■ **Task brief**:
Copy word for word each line from the one that has "Rechtsgebiete (224, 287)" to the last line of the records, with no other lines.

Provided records: Begin

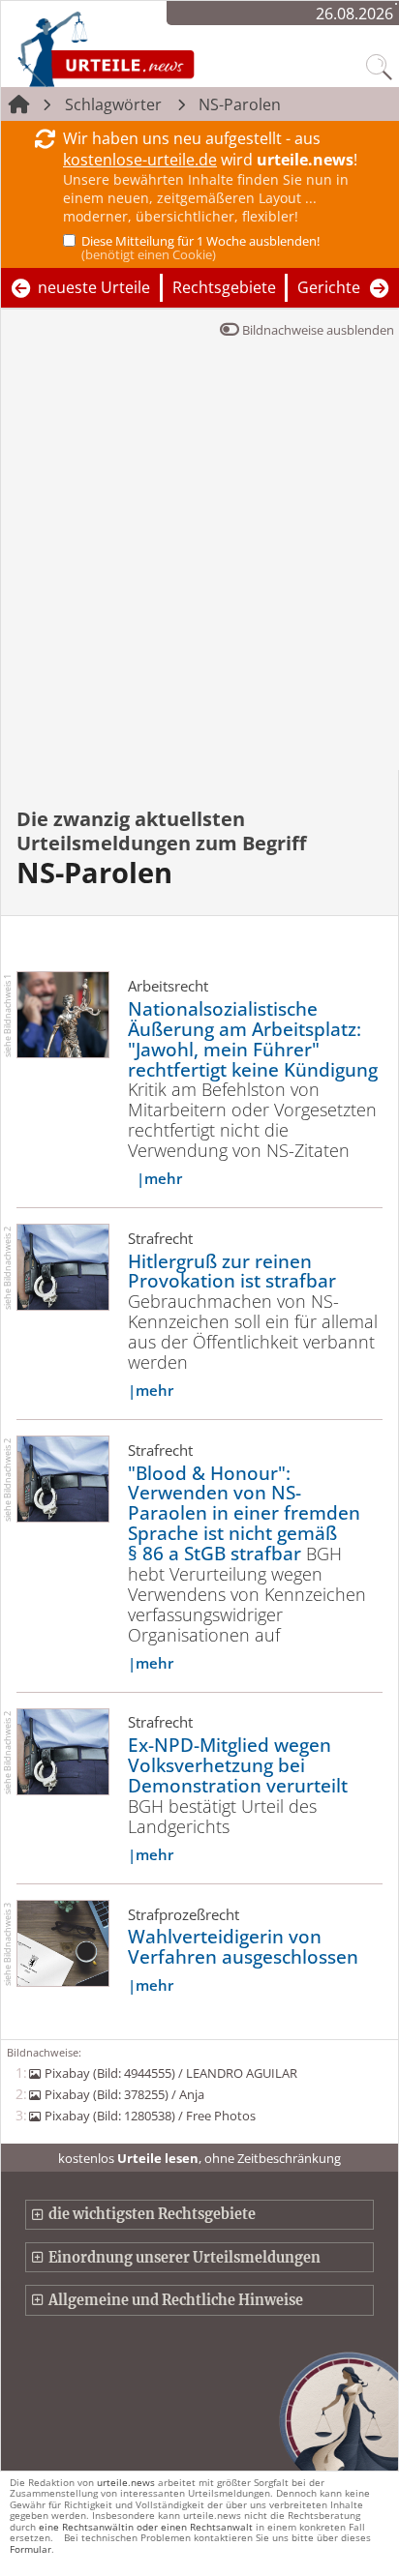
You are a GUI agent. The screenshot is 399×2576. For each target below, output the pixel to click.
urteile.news (126, 2482)
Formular (30, 2549)
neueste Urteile (94, 287)
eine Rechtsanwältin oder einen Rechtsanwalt (146, 2526)
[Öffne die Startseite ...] (157, 48)
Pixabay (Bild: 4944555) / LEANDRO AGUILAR (170, 2073)
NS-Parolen (240, 104)
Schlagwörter (113, 104)
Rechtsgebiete (224, 287)
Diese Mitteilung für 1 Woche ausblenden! (200, 247)
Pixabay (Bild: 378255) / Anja (124, 2094)
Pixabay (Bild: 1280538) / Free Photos (150, 2115)
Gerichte (328, 287)
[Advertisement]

Provided records: End

■ **Task answer**:
Rechtsgebiete (224, 287)
Diese Mitteilung für 1 Woche ausblenden! (200, 247)
Pixabay (Bild: 378255) / Anja (124, 2094)
Pixabay (Bild: 1280538) / Free Photos (150, 2115)
Gerichte (328, 287)
[Advertisement]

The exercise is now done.